Omit the pictures, then reproduce exactly the line bearing "1305x642 pixels." and every line after it up to and including the last line of the entries below.

Saved entries:
[Start of section]
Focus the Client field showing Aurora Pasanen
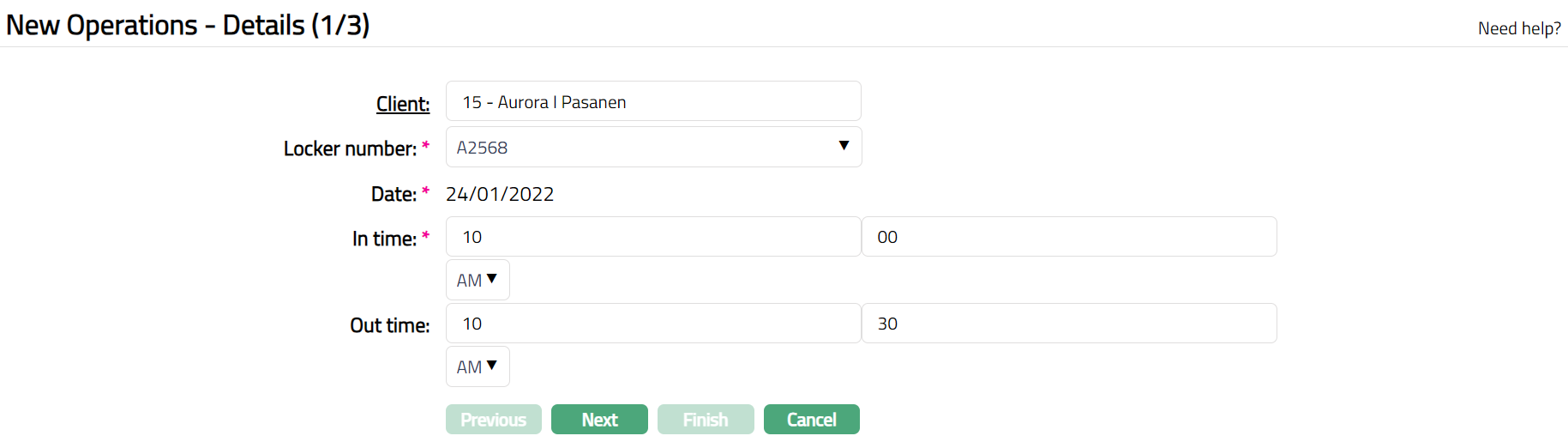This screenshot has width=1568, height=448. coord(652,102)
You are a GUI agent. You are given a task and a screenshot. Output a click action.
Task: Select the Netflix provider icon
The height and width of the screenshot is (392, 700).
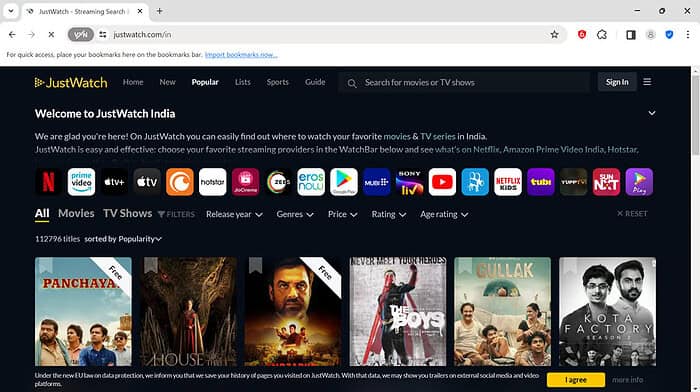49,182

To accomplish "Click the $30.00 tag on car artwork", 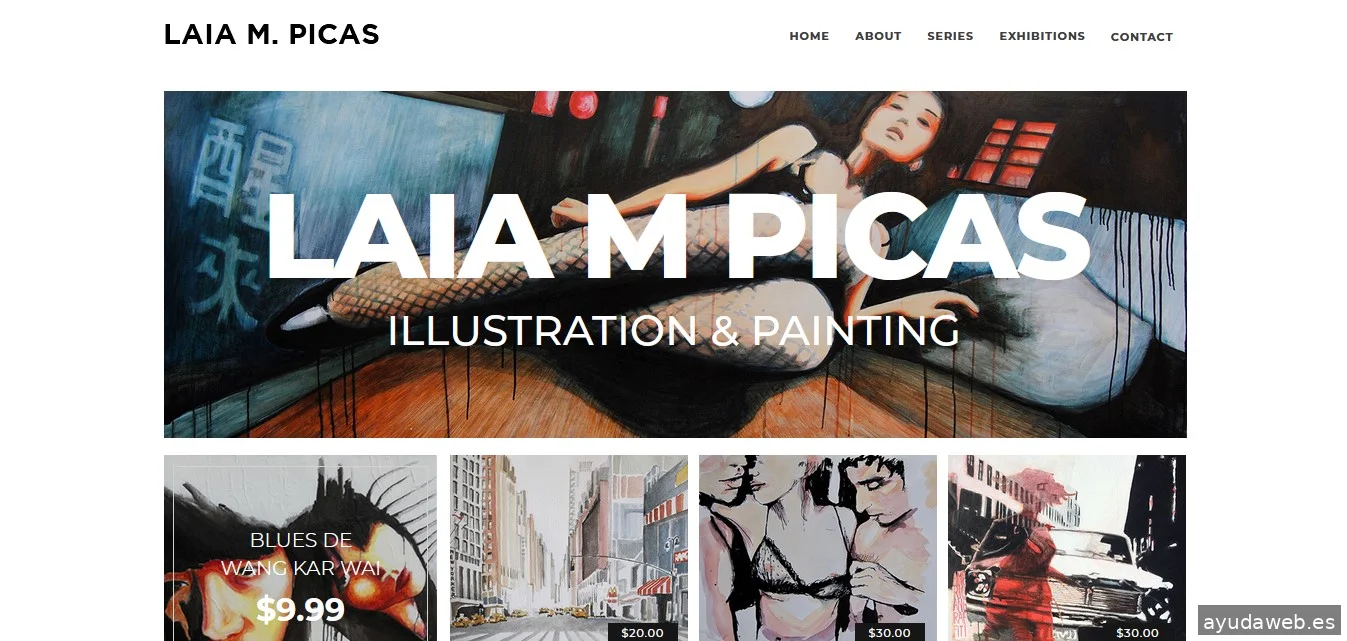I will click(x=1137, y=632).
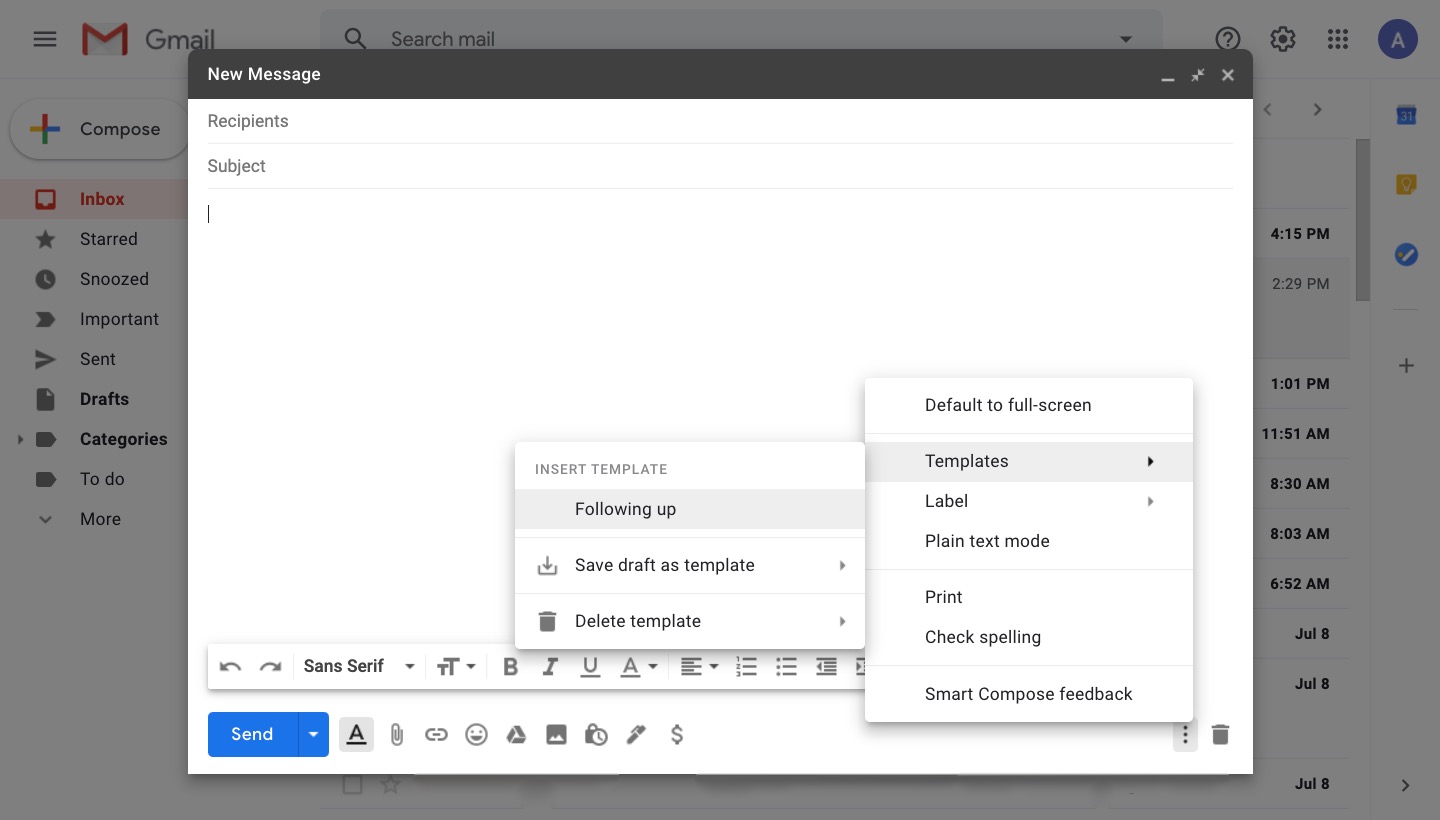Choose Check spelling in the options menu
Image resolution: width=1440 pixels, height=820 pixels.
pyautogui.click(x=982, y=637)
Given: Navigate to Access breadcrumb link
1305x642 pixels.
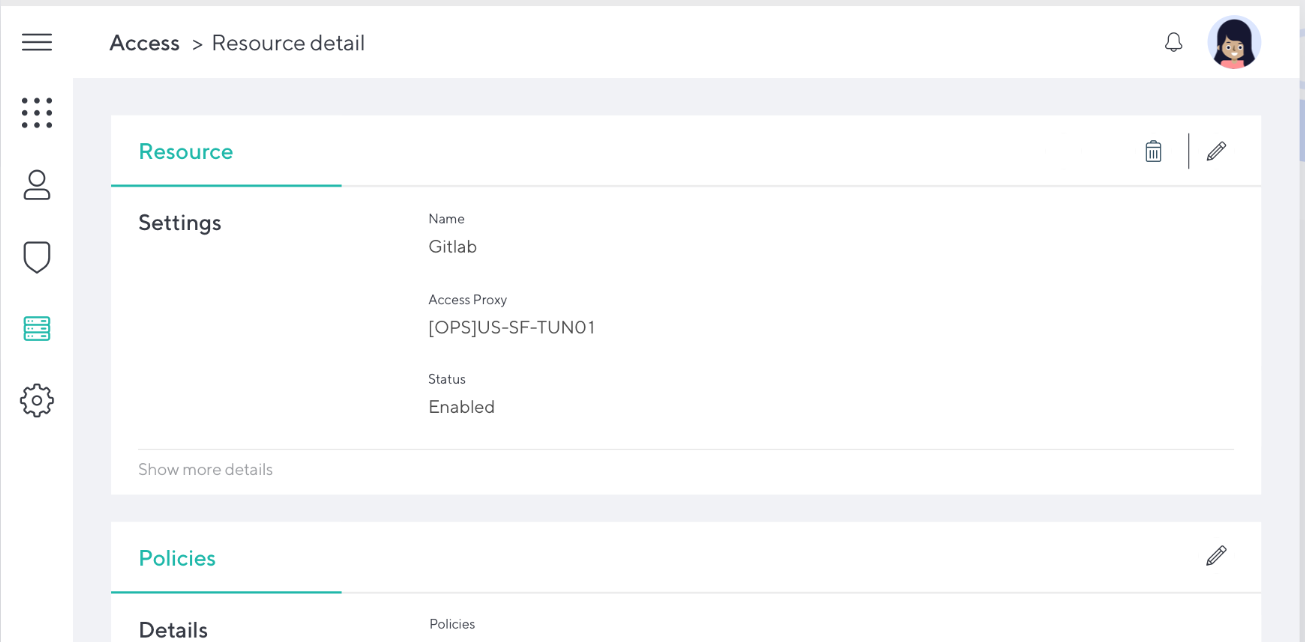Looking at the screenshot, I should point(144,43).
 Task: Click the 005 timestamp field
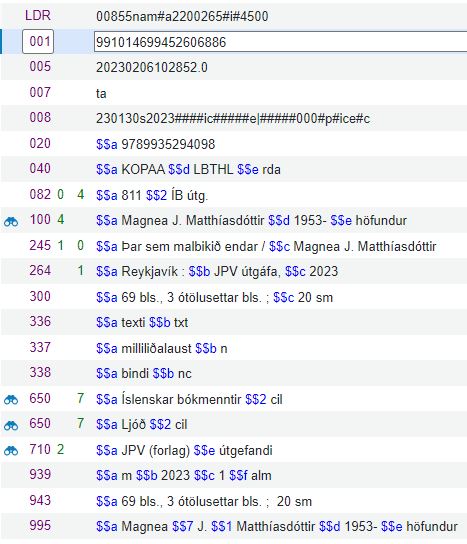[x=152, y=67]
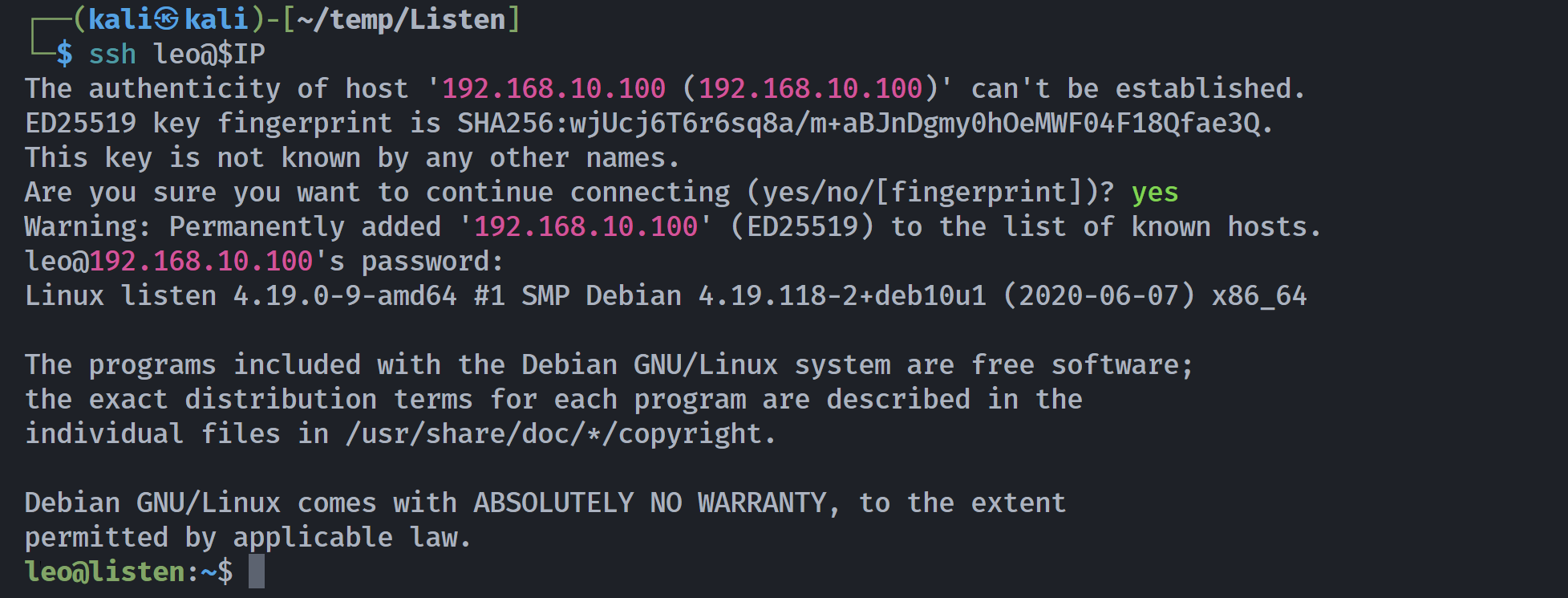Click the green leo@listen prompt text
The height and width of the screenshot is (598, 1568).
click(105, 572)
[End of section]
Completed task
1305x642 pixels.
Looking at the screenshot, I should point(144,43).
 Task: Click the 005 timestamp field
[x=152, y=67]
Click the green leo@listen prompt text
The height and width of the screenshot is (598, 1568).
click(105, 572)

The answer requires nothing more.